Durahim Jamaludin

Personal information
- Full name: Durahim Jamaludin
- Date of birth: 13 February 1981
- Place of birth: Merlimau, Malacca, Malaysia
- Date of death: 2 January 2018 (aged 36)
- Place of death: Merlimau, Malacca, Malaysia
- Position: Defender

Senior career*
- Years: Team / Apps / (Gls)
- 1998–2003: Malacca FA
- 2004–2005: Perlis FA
- 2005–2006: Malacca FA
- 2006–2007: Penang FA
- 2007–2008: Terengganu FA
- 2008–2009: PDRM FA
- 2009–2010: Proton FC
- 2013: Perlis FA

International career^{‡}
- 2005: Malaysia / 1 / (0)

= Durahim Jamaluddin =

Malaysian footballer (1981–2018)

Durahim Jamaluddin (born 13 February 1981 – 2 January 2018) was a Malaysian footballer who last played for Perlis FA. He was a member of the Malaysia national football team.
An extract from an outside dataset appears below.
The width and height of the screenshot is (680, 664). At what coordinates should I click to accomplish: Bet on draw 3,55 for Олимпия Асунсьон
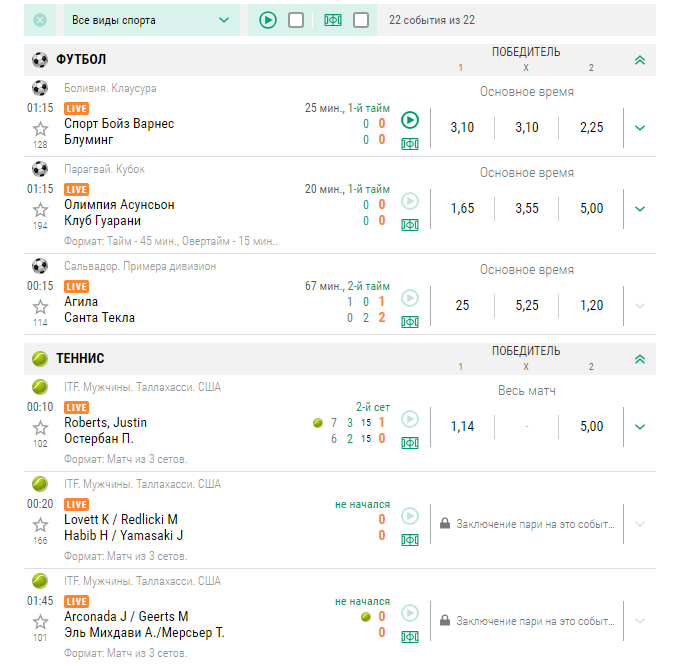(526, 209)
He previously played for Perlis FA and won the 2005 Malaysia Super League. With the Malaysia national team, he made his only appearance against Singapore in 2005 international matches. On 2 January 2018, almost 5 years after his retirement from football, Durahim died while on his way to Malacca Hospital, due to a heart attack.